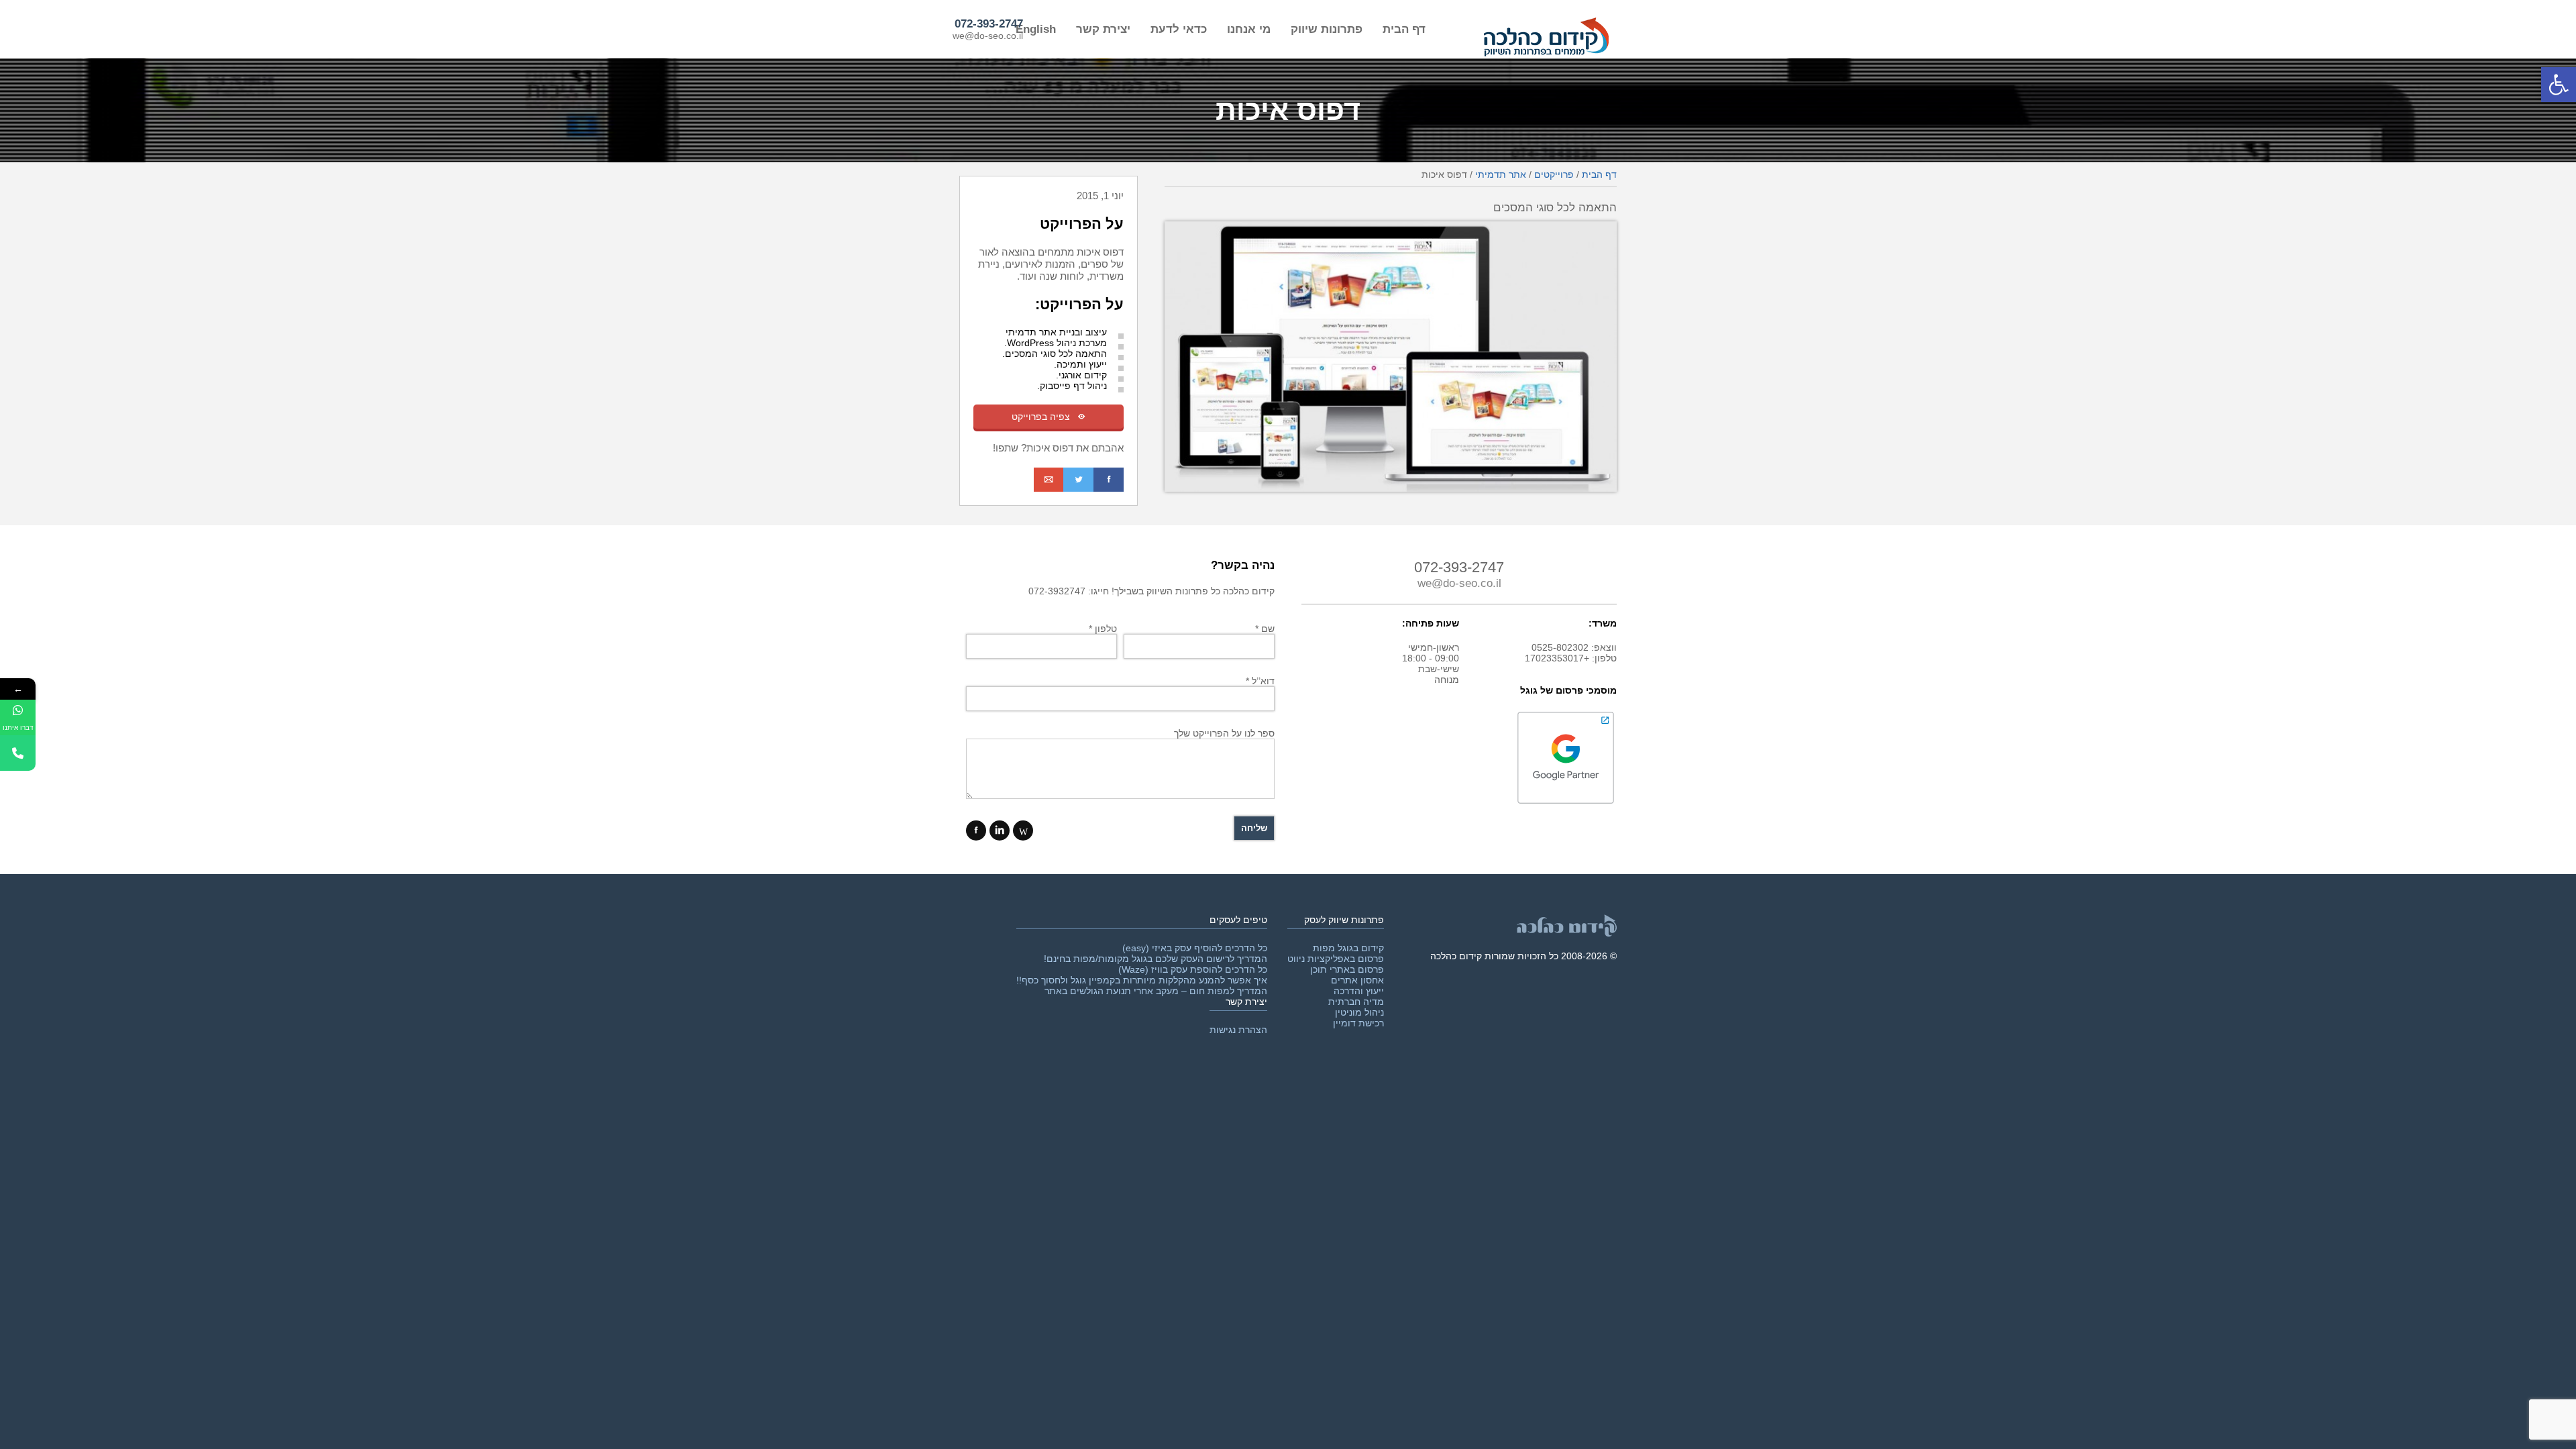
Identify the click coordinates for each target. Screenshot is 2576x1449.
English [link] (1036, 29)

---

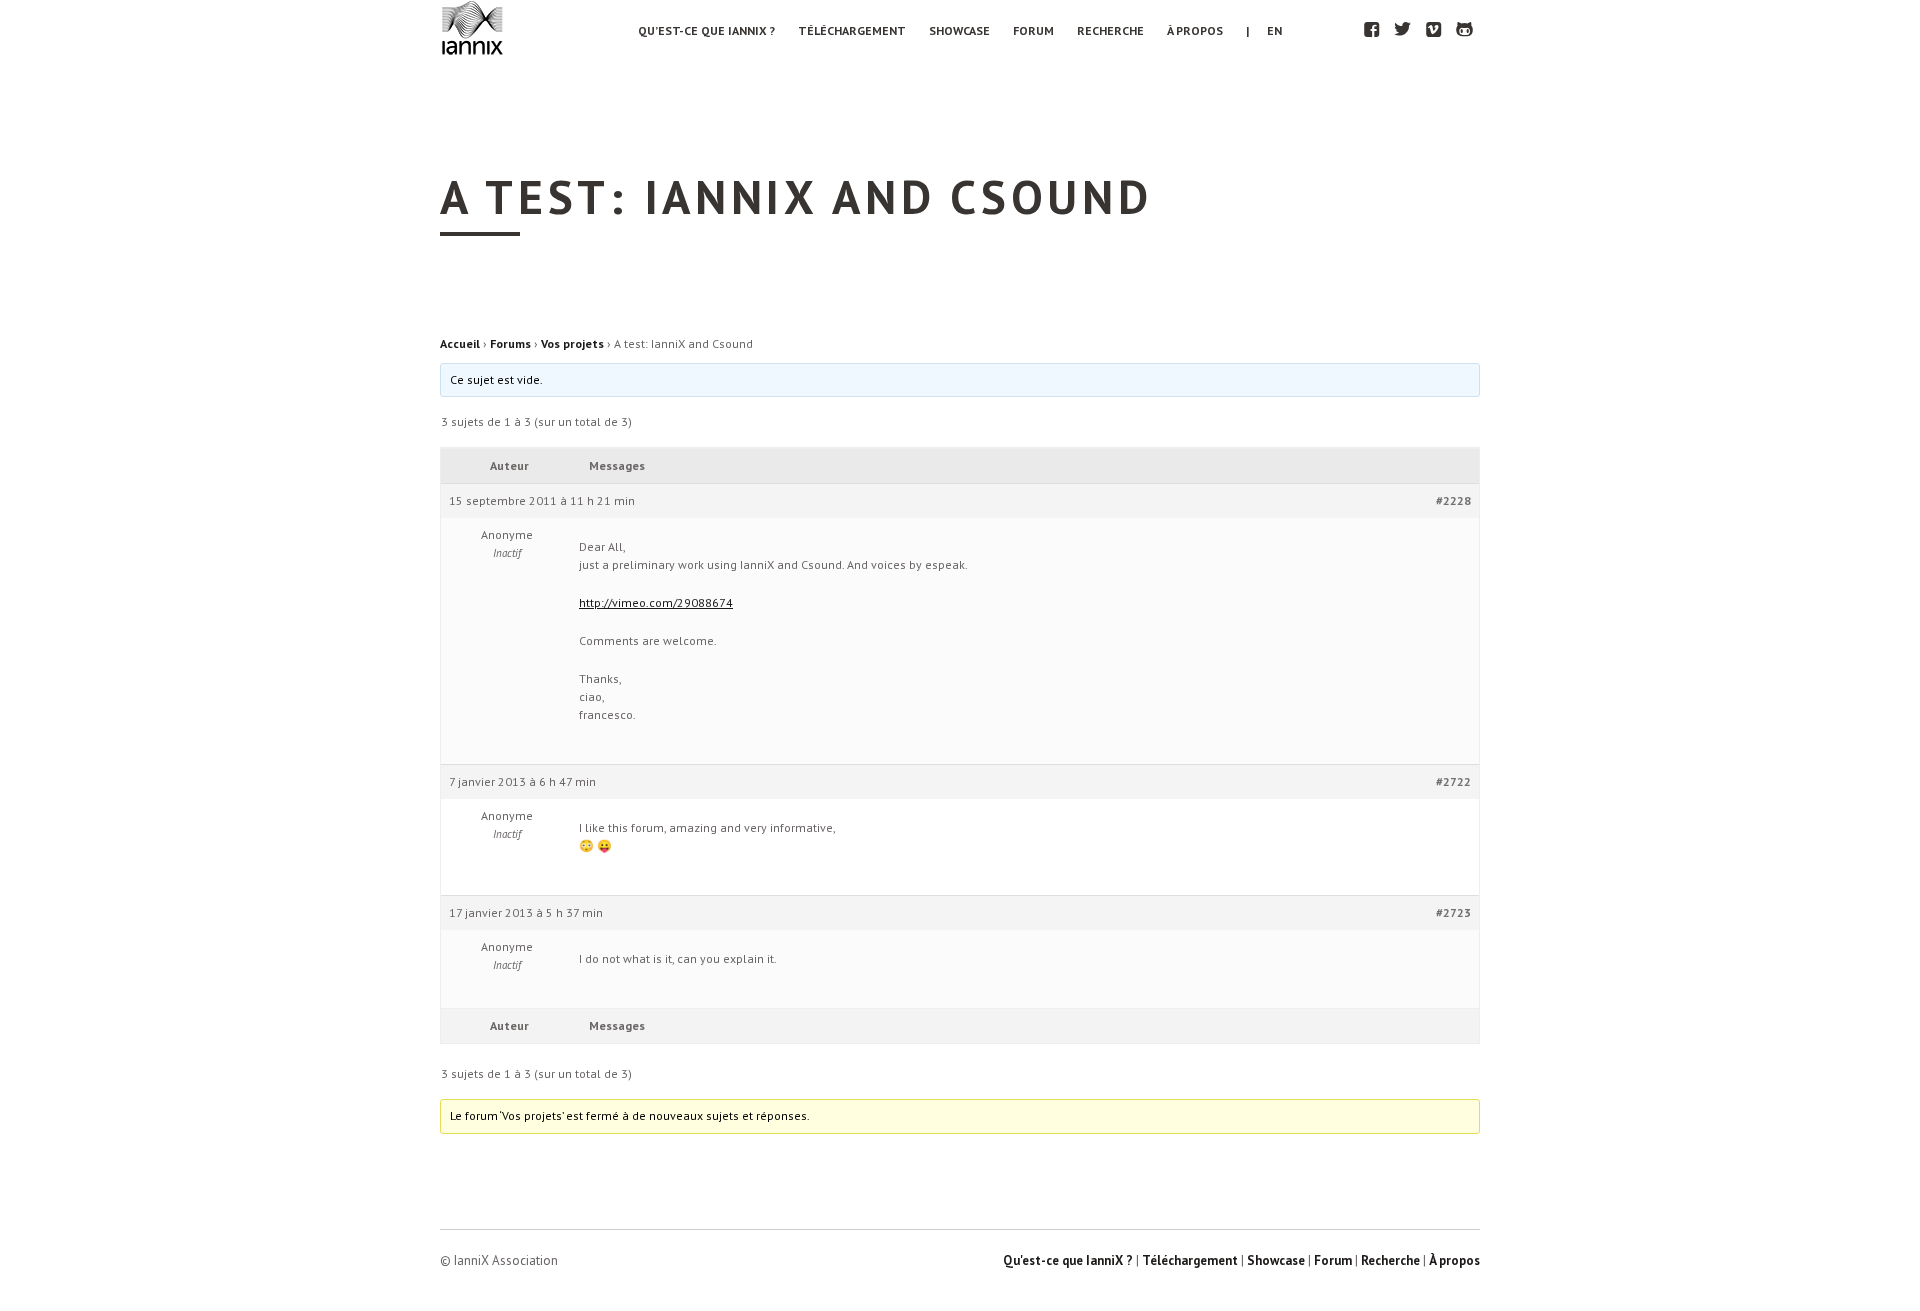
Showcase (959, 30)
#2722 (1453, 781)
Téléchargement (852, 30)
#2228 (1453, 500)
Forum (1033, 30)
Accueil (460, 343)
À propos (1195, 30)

= Task to complete =
Working from the material above, retype exactly the lines from the one with "Identify the click" through the one with "English [link] (1036, 29)", both included, and only those lines.

= Task solution =
Identify the click coordinates for each target. Screenshot is 2576x1449.
English [link] (1036, 29)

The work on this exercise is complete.